====== MATERIALS PROVIDED
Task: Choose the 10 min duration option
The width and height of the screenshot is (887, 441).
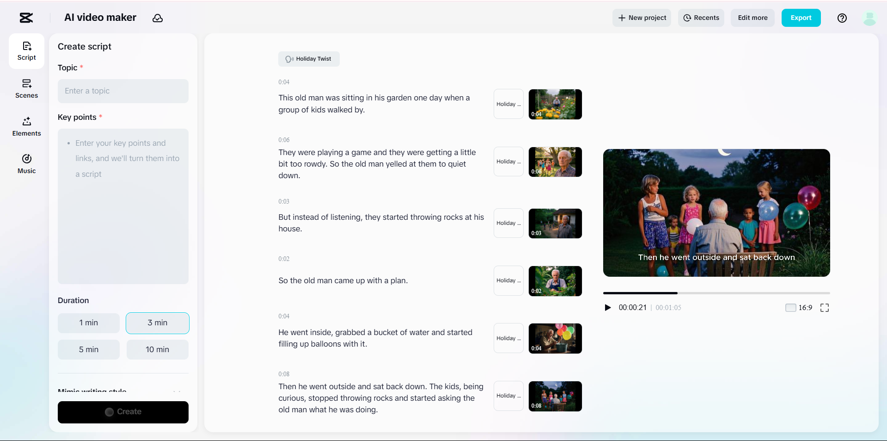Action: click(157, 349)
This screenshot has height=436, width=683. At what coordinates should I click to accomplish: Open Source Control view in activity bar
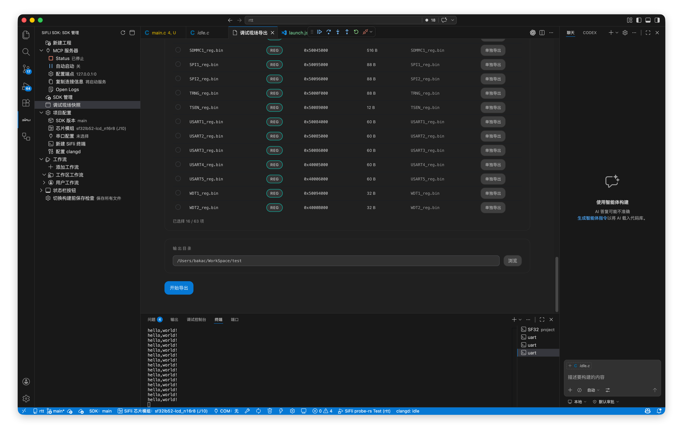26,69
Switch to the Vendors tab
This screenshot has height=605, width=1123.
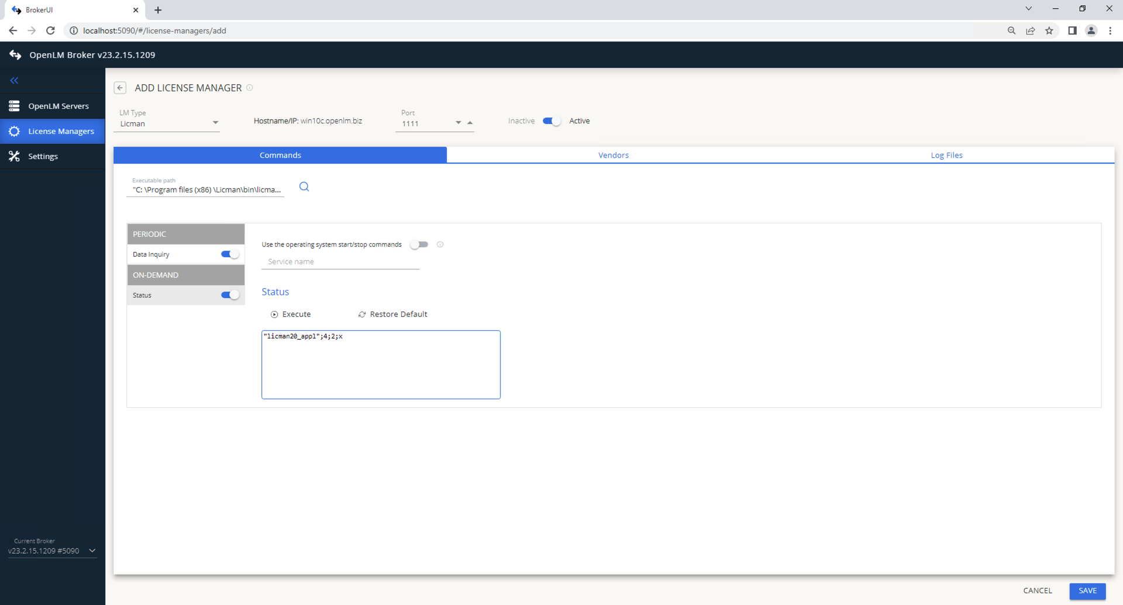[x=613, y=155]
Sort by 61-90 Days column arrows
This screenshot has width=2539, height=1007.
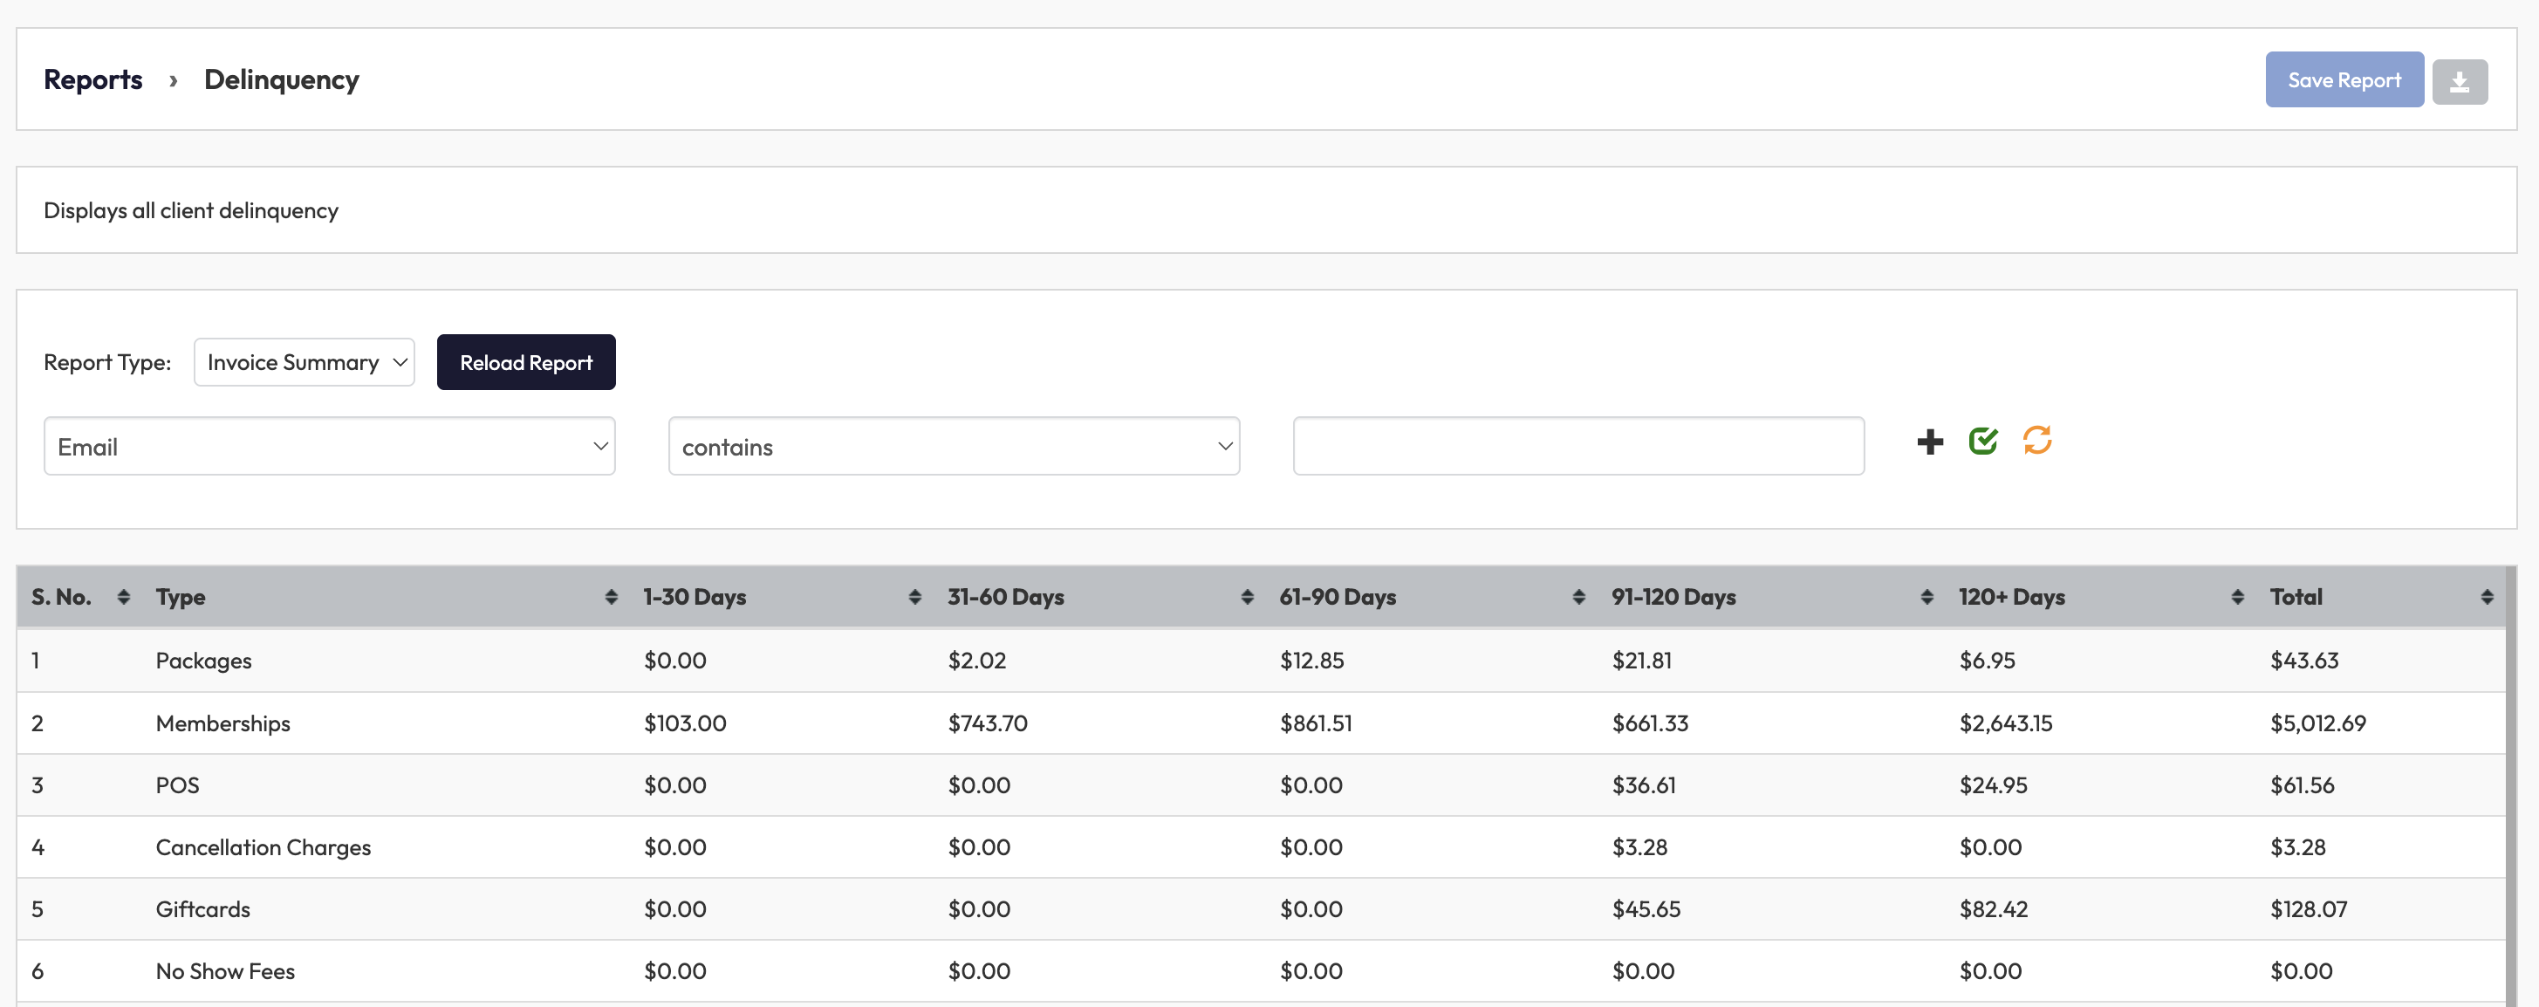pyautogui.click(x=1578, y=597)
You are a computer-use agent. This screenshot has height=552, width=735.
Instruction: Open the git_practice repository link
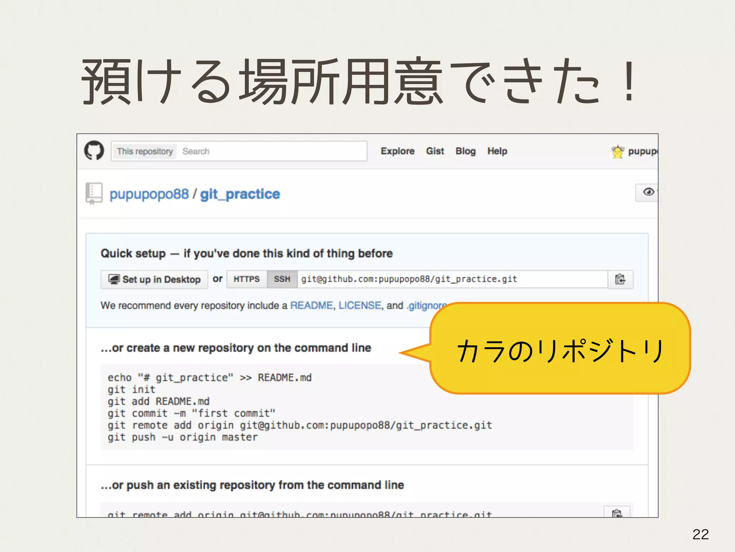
============
ASSIGNMENT: What you return from the records above should be exactly everything from the line with "The width and" down to the line with "Sort by 61-90 Days column arrows", both kept, and no pictures.

TASK OUTPUT:
The width and height of the screenshot is (887, 441).
Action: click(157, 349)
This screenshot has height=436, width=683. At what coordinates should I click to accomplish: Open Source Control view in activity bar
26,69
Switch to the Vendors tab
This screenshot has height=605, width=1123.
[x=613, y=155]
Sort by 61-90 Days column arrows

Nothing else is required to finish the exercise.